→ Görev tanımı
Aşağıdaki metin bölümünü baştan sona, tek kelimesini bile değiştirmeden çıkar.

→ Metin bölümü
Çiftin çocukları, evliliklerinden yaklaşık bir buçuk yıl sonra dünyaya geldi. Takvimler 27 Ekim 1940’ı gösterdiğinde, Fevziye ve Veliaht Muhammed Rıza Pehlevi, Şehnaz adını verdikleri kız çocuklarını kucaklarına aldı. Evliliğin mimarı olan İran Şahı baba Rıza Pehlevi ise saltanatının son yılındaydı. Minik Şehnaz henüz 11 aylıkken, Prens Muhammed Rıza Pehlevi, babasının tahttan çekilmesiyle İran Şahı oldu. Takip eden yılda Kraliçe Fevziye’nin İngiliz fotoğrafçı Cecil Beaton tarafından çekilen fotoğrafı, dönemin ünlü haber dergisi ‘Life’ın 21 Eylül 1942 tarihli sayısının kapağı oldu.

→ Verilen bilgiler
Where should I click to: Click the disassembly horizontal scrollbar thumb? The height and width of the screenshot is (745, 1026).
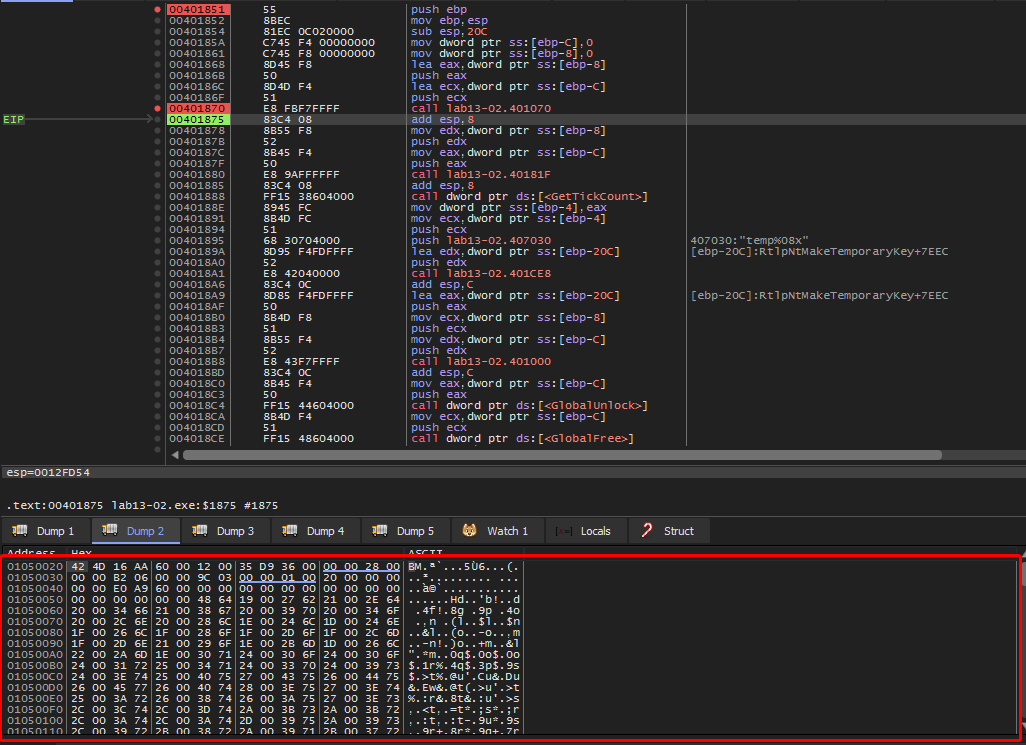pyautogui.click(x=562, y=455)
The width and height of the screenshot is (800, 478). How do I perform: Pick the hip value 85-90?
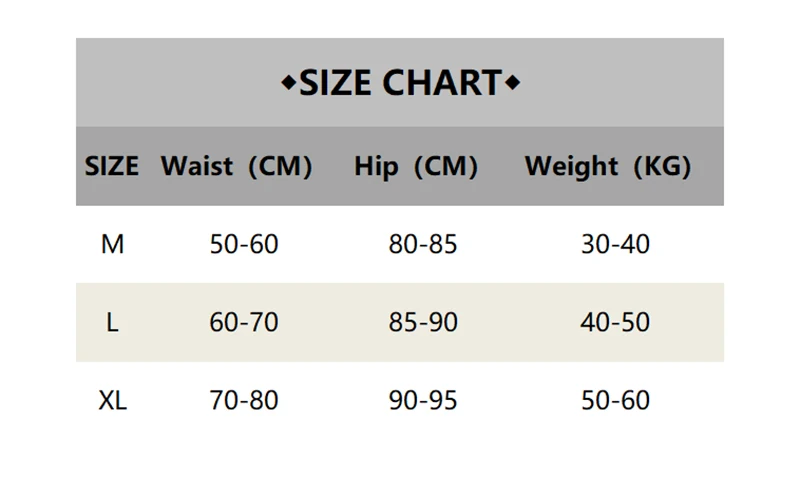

→ Aşağıdaki sonuç
Çiftin çocukları, evliliklerinden yaklaşık bir buçuk yıl sonra dünyaya geldi. Takvimler 27 Ekim 1940’ı gösterdiğinde, Fevziye ve Veliaht Muhammed Rıza Pehlevi, Şehnaz adını verdikleri kız çocuklarını kucaklarına aldı. Evliliğin mimarı olan İran Şahı baba Rıza Pehlevi ise saltanatının son yılındaydı. Minik Şehnaz henüz 11 aylıkken, Prens Muhammed Rıza Pehlevi, babasının tahttan çekilmesiyle İran Şahı oldu. Takip eden yılda Kraliçe Fevziye’nin İngiliz fotoğrafçı Cecil Beaton tarafından çekilen fotoğrafı, dönemin ünlü haber dergisi ‘Life’ın 21 Eylül 1942 tarihli sayısının kapağı oldu.